With versioningit, the version is derived directly from the Git history (tags + commit distance), so every build corresponds exactly to a particular state of the repository.

For example, the version you saw 2.2.0+dev37 means 37 commits after the last tag 2.2.0. This number comes directly from Git. So dev37 is not something stored in the tree - it is calculated from the commit history.

It is similar to running:

git describe --tags --long

which in this case returns:

v2.2.0-37-gd6a19b2

The new version is not known in advance, so using the previous tag with the +devN suffix makes sense. The next tag/version will be determined automatically from the labels of PRs merged into the develop branch when a draft for the new release is created via CI. Manually adding a hardcoded version into __version__.py or pyproject.toml after that is a pain and also error-prone. Without manual changes, you do not need to remember that the version has to be modified somewhere before a release, which is really nice.

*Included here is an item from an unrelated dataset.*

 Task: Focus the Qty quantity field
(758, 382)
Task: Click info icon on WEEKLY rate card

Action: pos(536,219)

Comparing this with my old experience of doing this in easydiffraction, I am really happy with this approach.

The importlib approach is also a more modern way of doing this. Instead of keeping a separate __version__.py with hardcoded __version__ in the source, the recommended way is to read the version from the installed package metadata using importlib.metadata.

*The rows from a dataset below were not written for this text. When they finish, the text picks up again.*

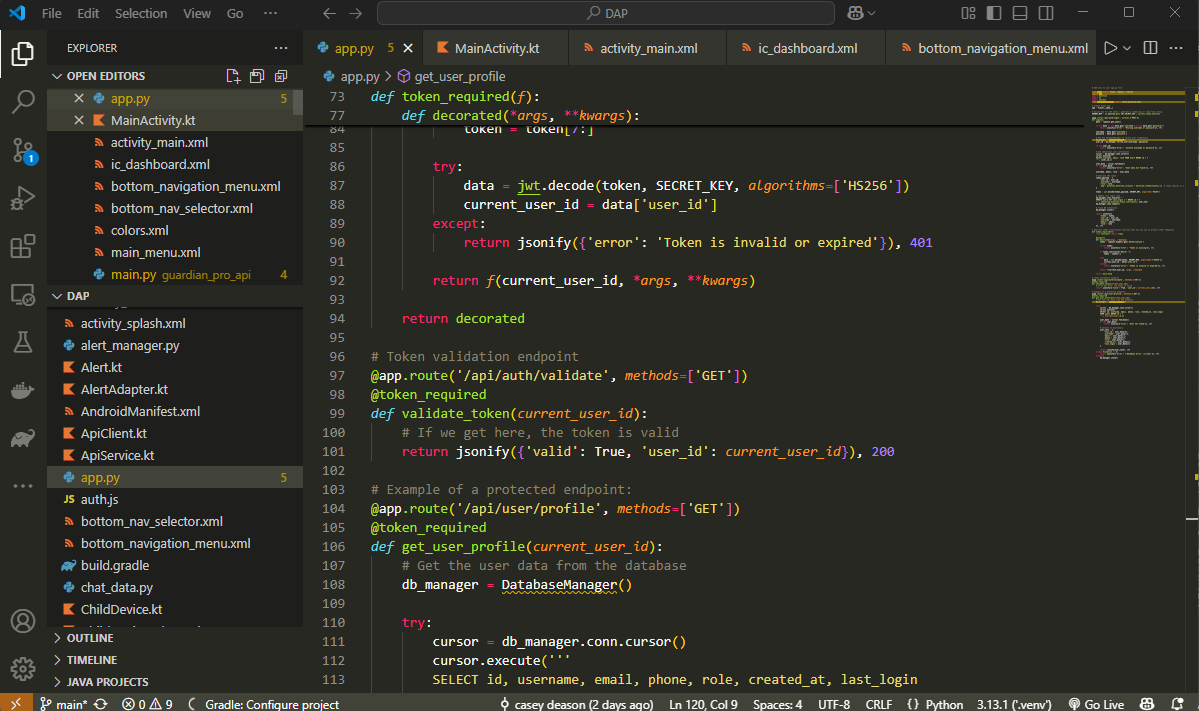This screenshot has width=1199, height=711.
Task: Open the Docker view in the activity bar
Action: point(22,390)
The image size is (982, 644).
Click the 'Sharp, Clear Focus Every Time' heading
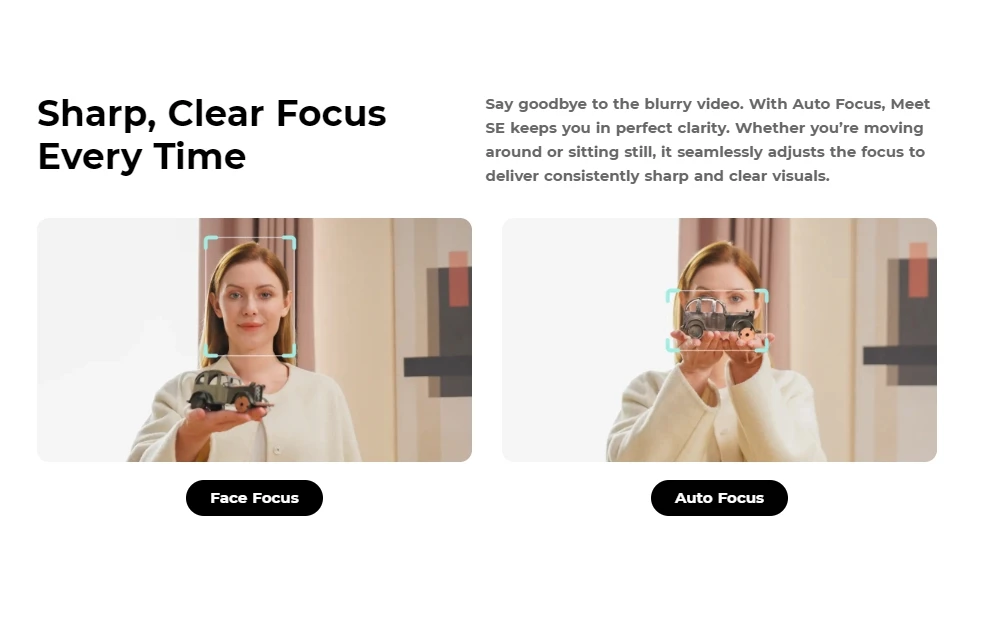pos(212,134)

from importlib.metadata import version
version("easyscience”)

This reads the version from the metadata generated during installation (dist-info). The importlib.metadata module is part of the Python standard library since Python 3.8 and is intended to provide access to installed package metadata.

More:

And now, let’s get back to the real issue you encountered during the development process. Are you using the Pixi-based development workflow, which we agreed should be the default and which is described in the new Contributing Guide, or are you running this directly from a conda environment + pip?

If it is done via Pixi, it should in principle work without issues. In that workflow the package is installed from the repository root in editable mode. This ensures that:

  • the package is available directly from the source tree

  • distribution metadata (dist-info) is created
  • importlib.metadata works correctly

Then easyscience is imported smoothly for me, and I would expect it to work on other platforms as well. I just tried to redo the main steps in a separate location with:

git clone https://github.com/easyscience/core.git
cd core
git checkout apply-new-templates
pixi install
pixi run post-install

And then the following produces no errors:

pixi run python -c "import easyscience"

And this one returns the correct version 2.2.0+dev37:

pixi run python -c "from importlib.metadata import version; v = version('easyscience'); print(v)"

The latter one, by the way, could be assigned to a new Pixi task, something like:

pixi run version

But to understand what is going wrong in your case, could you share more details about your setup and the steps you follow when the error happens?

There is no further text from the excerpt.